======== Records for this exercise ========

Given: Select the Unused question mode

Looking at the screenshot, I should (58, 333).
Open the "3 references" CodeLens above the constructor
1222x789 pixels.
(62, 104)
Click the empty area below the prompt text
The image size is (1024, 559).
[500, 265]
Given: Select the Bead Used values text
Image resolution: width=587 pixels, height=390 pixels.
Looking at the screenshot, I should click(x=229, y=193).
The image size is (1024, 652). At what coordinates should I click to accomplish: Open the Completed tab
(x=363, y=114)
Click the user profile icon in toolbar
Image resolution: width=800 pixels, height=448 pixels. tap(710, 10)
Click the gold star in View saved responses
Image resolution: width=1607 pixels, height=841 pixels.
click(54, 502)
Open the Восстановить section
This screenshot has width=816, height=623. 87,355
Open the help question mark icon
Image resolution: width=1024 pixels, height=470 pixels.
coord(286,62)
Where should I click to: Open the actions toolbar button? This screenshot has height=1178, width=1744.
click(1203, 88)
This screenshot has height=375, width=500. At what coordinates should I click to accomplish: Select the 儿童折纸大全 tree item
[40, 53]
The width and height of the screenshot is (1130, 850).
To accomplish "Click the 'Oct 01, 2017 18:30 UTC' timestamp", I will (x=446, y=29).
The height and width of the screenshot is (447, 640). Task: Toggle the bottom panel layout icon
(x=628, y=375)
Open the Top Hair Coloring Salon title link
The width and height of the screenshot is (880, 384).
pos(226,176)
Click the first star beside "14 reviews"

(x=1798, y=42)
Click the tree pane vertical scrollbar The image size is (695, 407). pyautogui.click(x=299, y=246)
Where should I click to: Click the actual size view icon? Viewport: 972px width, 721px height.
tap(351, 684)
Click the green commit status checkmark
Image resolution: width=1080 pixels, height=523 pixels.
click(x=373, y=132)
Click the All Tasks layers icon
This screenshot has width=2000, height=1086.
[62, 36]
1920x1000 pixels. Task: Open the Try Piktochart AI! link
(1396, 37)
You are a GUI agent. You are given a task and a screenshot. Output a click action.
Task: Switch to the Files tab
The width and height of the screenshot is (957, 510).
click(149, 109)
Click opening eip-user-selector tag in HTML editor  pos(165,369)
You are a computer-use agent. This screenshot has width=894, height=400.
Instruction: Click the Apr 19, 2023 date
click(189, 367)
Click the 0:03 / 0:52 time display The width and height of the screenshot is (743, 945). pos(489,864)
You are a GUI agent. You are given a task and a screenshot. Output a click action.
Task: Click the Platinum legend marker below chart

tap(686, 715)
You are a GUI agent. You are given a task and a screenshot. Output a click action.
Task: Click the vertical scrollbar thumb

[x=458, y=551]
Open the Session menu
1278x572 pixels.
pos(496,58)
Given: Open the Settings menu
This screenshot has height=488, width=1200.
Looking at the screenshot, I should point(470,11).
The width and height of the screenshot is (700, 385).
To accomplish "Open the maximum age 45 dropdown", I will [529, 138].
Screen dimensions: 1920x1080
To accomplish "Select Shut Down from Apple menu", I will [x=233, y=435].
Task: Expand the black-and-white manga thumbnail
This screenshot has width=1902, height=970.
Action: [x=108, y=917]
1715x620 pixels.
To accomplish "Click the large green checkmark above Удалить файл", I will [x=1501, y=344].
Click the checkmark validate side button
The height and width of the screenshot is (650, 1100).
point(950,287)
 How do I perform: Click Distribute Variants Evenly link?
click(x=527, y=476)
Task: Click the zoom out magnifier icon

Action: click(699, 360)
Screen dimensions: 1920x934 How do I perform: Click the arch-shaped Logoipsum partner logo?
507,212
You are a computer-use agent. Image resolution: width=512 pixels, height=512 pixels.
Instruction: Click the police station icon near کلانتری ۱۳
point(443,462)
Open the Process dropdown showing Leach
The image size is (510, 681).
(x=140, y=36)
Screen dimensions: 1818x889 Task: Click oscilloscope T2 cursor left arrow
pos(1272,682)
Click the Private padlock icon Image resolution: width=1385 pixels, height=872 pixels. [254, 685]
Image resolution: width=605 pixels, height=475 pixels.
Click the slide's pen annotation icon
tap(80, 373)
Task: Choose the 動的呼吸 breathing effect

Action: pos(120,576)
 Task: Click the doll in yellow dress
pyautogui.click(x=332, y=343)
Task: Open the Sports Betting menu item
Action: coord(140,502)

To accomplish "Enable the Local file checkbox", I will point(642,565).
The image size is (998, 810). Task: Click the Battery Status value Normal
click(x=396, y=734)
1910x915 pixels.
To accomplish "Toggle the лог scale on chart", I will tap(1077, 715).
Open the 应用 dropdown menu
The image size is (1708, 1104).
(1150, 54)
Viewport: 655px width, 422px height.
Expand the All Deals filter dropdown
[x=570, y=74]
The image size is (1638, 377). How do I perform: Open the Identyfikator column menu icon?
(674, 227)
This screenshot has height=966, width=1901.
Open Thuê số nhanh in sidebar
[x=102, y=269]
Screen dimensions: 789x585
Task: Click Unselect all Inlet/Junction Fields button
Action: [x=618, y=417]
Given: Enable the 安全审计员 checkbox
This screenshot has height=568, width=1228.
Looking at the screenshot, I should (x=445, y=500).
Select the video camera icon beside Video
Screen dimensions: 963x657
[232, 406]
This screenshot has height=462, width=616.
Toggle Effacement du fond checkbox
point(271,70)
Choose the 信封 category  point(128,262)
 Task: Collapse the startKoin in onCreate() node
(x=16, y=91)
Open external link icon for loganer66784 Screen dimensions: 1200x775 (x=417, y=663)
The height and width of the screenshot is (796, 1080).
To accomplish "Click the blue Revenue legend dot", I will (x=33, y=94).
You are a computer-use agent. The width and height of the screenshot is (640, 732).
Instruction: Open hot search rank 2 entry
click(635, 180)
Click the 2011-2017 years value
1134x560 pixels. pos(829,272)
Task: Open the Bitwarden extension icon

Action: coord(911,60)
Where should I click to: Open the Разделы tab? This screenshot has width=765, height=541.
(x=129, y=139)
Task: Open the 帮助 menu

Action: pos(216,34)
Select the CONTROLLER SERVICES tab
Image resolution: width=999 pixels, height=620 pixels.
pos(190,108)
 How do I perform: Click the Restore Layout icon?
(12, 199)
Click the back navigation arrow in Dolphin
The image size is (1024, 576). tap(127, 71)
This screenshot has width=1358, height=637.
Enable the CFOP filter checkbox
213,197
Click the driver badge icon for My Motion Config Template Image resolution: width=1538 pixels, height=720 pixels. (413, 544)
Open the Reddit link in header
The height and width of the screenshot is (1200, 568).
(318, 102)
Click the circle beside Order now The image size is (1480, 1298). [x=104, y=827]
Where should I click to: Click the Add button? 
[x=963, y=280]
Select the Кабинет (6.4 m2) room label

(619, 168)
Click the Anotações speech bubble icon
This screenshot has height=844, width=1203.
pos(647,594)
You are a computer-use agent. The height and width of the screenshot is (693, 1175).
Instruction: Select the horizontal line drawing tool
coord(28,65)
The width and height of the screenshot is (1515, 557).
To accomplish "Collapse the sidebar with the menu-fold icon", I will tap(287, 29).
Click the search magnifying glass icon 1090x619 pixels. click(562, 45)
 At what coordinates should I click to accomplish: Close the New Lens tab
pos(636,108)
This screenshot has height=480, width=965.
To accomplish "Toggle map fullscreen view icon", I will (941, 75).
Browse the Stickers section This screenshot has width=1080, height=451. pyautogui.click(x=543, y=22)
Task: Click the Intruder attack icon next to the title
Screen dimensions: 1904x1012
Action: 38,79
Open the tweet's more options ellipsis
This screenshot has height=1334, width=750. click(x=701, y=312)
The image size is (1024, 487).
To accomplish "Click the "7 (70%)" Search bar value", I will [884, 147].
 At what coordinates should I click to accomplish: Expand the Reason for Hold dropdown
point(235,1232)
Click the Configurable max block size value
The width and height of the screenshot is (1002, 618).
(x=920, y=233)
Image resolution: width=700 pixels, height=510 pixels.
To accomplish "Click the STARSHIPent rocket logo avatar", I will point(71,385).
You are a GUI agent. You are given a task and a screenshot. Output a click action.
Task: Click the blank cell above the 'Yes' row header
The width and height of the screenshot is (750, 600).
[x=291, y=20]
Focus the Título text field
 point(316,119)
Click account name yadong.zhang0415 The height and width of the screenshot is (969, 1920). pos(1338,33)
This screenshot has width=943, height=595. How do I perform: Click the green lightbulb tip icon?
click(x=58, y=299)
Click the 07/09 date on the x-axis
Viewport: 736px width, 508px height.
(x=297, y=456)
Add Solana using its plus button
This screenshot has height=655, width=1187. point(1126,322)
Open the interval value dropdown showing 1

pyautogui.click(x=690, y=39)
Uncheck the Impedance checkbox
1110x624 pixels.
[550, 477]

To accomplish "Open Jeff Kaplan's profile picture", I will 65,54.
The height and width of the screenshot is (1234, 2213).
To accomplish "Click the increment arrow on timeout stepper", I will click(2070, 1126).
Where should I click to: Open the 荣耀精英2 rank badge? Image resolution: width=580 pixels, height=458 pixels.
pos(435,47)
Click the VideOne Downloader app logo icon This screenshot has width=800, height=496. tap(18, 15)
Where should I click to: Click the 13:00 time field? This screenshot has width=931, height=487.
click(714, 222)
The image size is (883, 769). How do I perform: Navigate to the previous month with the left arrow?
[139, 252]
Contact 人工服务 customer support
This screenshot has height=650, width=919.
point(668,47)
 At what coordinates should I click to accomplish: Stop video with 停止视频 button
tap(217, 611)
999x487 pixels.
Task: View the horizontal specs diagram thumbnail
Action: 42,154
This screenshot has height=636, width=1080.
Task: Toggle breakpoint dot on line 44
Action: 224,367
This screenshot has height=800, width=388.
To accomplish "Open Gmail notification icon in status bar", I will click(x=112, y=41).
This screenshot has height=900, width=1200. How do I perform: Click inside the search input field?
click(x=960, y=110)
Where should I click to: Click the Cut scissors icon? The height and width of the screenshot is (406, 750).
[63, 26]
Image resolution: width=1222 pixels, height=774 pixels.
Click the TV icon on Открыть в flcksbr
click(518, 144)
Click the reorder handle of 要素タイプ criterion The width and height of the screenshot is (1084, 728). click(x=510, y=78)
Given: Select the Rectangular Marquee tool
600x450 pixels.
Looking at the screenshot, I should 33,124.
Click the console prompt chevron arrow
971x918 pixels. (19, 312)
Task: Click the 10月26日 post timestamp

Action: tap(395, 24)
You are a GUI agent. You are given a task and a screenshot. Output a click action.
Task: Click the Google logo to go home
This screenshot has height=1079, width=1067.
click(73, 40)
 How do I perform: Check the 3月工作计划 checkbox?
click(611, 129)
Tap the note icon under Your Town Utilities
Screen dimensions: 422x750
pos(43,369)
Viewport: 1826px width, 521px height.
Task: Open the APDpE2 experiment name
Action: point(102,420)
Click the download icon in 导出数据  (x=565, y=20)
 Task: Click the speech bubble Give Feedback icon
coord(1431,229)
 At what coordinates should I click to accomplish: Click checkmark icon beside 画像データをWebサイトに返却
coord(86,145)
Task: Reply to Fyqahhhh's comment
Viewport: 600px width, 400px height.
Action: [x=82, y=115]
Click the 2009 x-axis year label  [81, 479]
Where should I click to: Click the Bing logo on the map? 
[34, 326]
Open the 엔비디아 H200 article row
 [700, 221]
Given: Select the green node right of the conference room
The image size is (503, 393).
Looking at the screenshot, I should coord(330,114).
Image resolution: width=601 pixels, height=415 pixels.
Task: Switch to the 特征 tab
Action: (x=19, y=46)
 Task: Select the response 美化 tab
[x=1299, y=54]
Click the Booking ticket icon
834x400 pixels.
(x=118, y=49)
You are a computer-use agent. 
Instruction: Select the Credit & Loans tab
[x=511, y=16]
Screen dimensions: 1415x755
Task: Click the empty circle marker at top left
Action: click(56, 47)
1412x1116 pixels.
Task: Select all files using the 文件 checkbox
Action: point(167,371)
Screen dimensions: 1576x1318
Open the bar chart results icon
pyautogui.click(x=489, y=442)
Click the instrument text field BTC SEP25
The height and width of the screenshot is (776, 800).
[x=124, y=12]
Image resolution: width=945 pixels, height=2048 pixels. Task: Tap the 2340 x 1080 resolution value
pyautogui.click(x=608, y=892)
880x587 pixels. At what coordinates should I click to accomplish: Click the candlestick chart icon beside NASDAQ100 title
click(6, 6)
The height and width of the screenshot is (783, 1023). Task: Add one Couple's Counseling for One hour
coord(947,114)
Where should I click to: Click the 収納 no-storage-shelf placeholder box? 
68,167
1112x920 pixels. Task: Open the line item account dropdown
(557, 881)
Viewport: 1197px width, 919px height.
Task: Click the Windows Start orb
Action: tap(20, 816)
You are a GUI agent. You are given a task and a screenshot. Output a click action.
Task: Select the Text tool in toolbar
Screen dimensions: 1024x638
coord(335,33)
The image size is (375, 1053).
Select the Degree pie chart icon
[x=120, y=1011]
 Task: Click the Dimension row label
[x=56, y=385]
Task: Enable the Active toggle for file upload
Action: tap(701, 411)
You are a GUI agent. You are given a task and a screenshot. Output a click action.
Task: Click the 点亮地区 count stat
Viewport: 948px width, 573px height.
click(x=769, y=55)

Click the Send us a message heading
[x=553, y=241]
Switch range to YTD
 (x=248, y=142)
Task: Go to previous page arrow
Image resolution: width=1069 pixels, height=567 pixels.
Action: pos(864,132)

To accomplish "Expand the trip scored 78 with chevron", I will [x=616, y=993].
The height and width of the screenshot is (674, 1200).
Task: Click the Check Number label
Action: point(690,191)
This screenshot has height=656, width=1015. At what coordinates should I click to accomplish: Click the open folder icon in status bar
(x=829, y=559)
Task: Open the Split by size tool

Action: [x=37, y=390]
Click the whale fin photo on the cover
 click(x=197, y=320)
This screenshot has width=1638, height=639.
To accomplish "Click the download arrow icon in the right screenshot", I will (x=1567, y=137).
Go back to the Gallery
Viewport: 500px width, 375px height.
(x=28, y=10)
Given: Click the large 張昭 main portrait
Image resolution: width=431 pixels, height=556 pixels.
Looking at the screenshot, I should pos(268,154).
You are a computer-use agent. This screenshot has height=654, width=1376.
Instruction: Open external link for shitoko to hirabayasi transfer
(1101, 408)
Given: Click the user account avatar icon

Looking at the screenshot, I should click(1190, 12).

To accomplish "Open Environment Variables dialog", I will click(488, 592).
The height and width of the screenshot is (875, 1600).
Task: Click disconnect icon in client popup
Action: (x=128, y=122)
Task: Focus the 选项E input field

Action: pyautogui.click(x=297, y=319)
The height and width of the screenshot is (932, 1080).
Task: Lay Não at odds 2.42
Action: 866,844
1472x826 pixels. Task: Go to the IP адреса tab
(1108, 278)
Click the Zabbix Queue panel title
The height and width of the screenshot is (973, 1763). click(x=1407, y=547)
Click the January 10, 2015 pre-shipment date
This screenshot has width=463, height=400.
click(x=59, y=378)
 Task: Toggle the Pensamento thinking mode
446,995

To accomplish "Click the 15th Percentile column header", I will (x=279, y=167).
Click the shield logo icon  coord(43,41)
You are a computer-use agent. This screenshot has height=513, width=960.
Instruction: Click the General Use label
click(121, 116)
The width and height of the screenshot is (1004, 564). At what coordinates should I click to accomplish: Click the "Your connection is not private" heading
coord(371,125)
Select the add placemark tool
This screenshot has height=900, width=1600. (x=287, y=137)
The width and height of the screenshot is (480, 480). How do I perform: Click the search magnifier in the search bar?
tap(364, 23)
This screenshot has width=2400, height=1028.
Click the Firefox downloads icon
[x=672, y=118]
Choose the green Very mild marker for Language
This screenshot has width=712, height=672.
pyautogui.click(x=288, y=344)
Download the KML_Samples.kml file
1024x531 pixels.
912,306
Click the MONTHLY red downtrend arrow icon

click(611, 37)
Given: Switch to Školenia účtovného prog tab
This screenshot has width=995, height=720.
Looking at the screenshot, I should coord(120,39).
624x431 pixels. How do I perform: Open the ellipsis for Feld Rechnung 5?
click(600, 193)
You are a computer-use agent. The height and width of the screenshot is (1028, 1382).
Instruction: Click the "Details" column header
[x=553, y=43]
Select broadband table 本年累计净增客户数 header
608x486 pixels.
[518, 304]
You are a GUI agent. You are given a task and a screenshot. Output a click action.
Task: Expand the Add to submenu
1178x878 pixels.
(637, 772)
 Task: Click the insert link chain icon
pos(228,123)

========

Keep only those lines of the records that hold "axis", and return them.

Click the 07/09 date on the x-axis
Click the 2009 x-axis year label  [81, 479]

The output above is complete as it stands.